It's Time For Index TV

There's been a seismic shift in investing from actively managed funds to "passive" (index-based) funds.

The shift to passive

Consider these facts from a recent blog post by Anne Tergesen and Jason Zweig:

  • For the three years ended August 21, 2016, $1.3 trillion was added to passive funds and exchange-traded funds.

  • During the same period, there was an outflow of more than $250 billion from actively managed funds.
  • Hedge funds reported three consecutive quarters of withdrawals for the first time since 2009.
  • 401(k) plans now have 25 percent of their assets in index funds.
  • Public pension plans have 60 percent of their U.S. stock allocations in index funds.
  • Endowments and foundations now have 63 percent of their assets in index funds.
  • Philip Bullen, a former chief investment officer at Fidelity observed: "The case for passive is being made so well and so clearly. It has become common wisdom."

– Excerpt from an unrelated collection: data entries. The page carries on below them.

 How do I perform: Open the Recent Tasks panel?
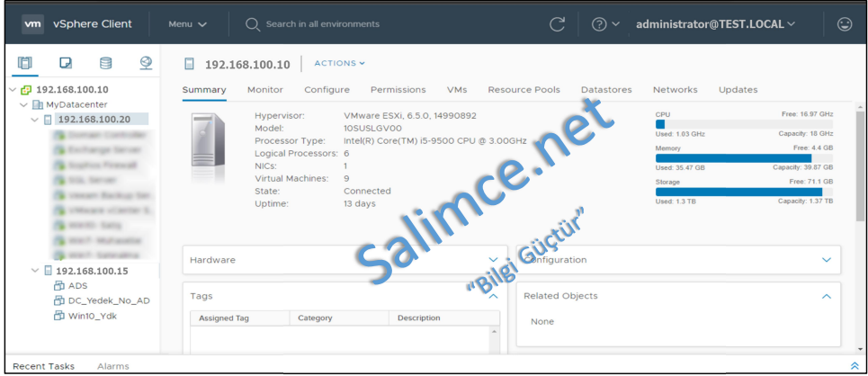click(x=43, y=366)
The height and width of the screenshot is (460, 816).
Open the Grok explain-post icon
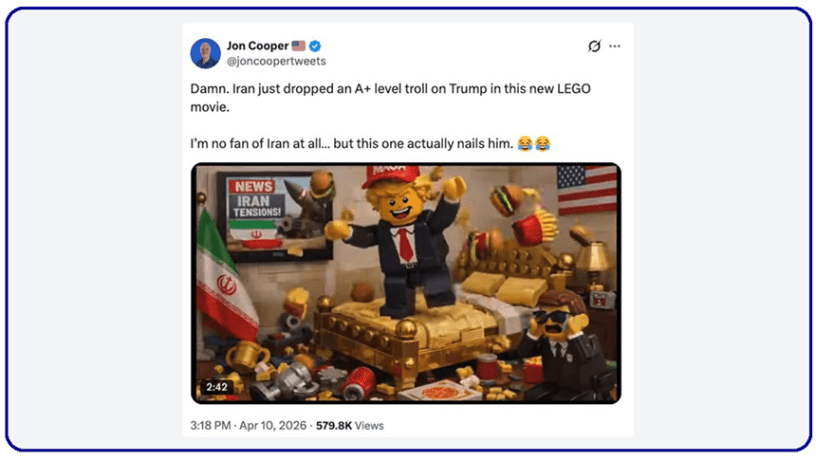(594, 46)
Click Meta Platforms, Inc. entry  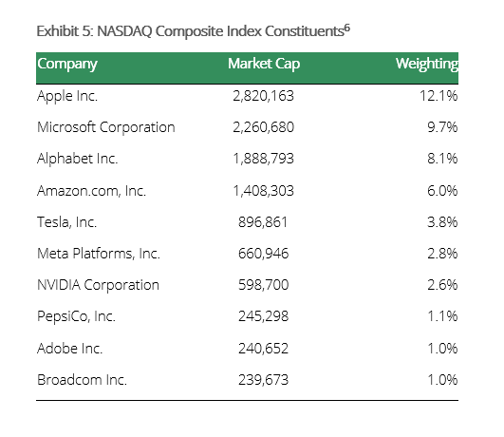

    The disconnect with the financial media

    This "common wisdom" has not penetrated the financial media. The vast majority of its programming features fund managers, analysts, investment "pros" and other pundits discussing the direction of the market, their stock picks or why their actively managed fund is a candidate for outperformance.

    These blog posts, on CNBC's website, under the column "Latest Pro", are typical:

    • Weiss: Your hedge fund investing setup for the week ahead.

  • Top international fund manager on how to invest globally, his top small-cap growth picks.
  • Bank of America cuts Whole Foods to sell on shrinking margins, slashes forecast to $25
  • HSBC downgrades Teva on uncertainty surrounding DOJ's reported generic drug investigation.
  • Responsible investors should pay no attention to any "hedge fund set-up." The stock picks of a "top international fund manager" are no more likely to be accurate than a coin toss. Forecasts and downgrades by the Bank of America, HSBC and others are not reliable.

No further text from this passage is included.